Tunisia: a revolution for dignity and freedom that can not be colour-coded

29 January 2011

The term "Jasmine revolution" does not capture the meaning of the Tunisian revolt. This was a rejection of politics as usual, of big and dirty business, of EU and US-supported dictatorships.

The fashion over the last few years has been for colour-coded revolts and movements (orange in Ukraine, green in Iran, yellow in Egypt). Yet the Tunisian revolution cannot be colour-coded, in more senses than one.

A minor reason may be people’s disgust with the former regime’s favourite colour, purple, which adorned its buildings and pictures of Ben Ali himself. The country is also known in the Arab world as “Green Tunisia”.  But no green was in sight during the revolution. Rather, the only dominant colour was the country’s flag: red and white. In fact, on all the demonstrations that toppled the Ben Ali regime, the visual impression was that the national football team was playing a crucial game.

Media commentators have referred of course to Tunisia as the Jasmine Revolution. Jasmine is a national obsession in Tunisia. Songs linking Tunisia and Jasmine, by the legendary Hedi Jouini, for instance, are part of the collective memory. The flower along with sun and beaches are lovely images, which managed to enter the marketing machine of mass tourism and mark the country.

It is also a reassuringly safe way of referring to Tunisia's upheaval: it caters to the exotic imaginary, and invokes lab-incubated revolts.  However the term does not capture what this revolt means or the way it came about. This was a rejection of business as usual, of big and dirty business, of EU and US-supported dictatorships.  For when Tunisians rose up, everyone was caught napping: analysts, Middle East policy academics, western governments, traditional media and even the western public, comforted by the smell of Jasmine coming from this Mediterranean resort.

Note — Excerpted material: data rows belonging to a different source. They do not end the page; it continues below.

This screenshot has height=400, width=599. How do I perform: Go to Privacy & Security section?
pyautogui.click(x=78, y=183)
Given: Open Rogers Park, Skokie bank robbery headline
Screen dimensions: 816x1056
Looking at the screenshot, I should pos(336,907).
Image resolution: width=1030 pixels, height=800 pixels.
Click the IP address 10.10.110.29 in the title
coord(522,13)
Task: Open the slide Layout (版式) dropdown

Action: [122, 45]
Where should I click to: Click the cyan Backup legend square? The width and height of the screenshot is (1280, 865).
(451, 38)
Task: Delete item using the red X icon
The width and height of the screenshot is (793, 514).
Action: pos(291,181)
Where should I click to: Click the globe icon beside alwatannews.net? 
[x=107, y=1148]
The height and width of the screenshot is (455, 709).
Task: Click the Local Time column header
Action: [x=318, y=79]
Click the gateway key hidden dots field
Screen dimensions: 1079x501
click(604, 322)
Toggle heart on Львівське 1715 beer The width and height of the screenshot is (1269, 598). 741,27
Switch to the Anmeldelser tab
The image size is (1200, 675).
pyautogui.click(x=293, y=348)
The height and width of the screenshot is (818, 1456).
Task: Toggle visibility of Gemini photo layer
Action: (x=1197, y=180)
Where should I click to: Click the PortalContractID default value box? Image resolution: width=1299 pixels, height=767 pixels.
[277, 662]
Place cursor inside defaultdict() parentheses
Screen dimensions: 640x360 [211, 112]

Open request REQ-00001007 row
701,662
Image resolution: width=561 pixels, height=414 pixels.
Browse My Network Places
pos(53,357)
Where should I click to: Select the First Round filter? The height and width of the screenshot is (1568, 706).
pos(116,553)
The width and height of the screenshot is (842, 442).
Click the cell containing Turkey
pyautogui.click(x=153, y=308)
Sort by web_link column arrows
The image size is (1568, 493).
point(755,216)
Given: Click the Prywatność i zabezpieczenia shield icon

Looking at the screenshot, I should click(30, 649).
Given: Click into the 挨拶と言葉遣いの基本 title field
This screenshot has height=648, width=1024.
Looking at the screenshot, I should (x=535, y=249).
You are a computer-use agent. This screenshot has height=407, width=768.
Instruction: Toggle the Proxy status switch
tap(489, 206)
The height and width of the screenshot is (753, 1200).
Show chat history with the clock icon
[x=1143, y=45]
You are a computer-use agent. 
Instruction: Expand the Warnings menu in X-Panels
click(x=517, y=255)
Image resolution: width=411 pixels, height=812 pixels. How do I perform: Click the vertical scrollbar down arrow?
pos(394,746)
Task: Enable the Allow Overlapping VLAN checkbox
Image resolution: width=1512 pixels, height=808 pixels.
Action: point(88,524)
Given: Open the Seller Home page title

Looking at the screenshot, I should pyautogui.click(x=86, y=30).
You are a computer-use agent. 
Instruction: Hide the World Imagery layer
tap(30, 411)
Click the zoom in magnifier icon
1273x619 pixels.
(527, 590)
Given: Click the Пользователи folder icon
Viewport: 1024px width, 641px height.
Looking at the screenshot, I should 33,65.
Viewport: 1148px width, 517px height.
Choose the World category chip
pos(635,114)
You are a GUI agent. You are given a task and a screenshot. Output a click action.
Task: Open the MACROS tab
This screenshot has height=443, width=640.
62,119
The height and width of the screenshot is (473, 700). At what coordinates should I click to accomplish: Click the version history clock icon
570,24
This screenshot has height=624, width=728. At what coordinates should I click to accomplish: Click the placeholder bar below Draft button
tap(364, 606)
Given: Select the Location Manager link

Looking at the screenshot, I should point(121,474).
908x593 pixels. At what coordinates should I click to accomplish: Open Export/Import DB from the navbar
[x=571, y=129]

This was a home grown movement whose intensity and speed surprised everyone. As Ezzedine Rebhi, a retired French teacher from Kasserine, explained to the French paper Le Journal de Dimanche the only thing blooming in Tunisia now is Tunisian youth.  This same creative youth of the Tunisian revolution immediately rejected the colour-coding by changing the local song

The smell of my country
Is roses and jasmine
It pleases the eye.

to the more poignant

The smell of my country
Is gas and gun-powder.
It burns the eye.

As accounts of Ben Ali and his allies emerge, the stink of corruption mixed with the stench of death are released. Kasserine, in central Tunisia, bears witness to both and debunks the soft gloss on a revolution that is perhaps best described by Tunisian francophone poet Abdelwahab Meddeb as “Beautiful because it is just and just because it is beautiful”. 

During the past month, beauty was everywhere: flowers on friendly army tanks, candle vigils on the steps of the national theatre, phrases of freedom spelled out by university students using their bodies, songs of protest, acts of solidarity, women ululating in demonstration, poetry, rhyming slogans.  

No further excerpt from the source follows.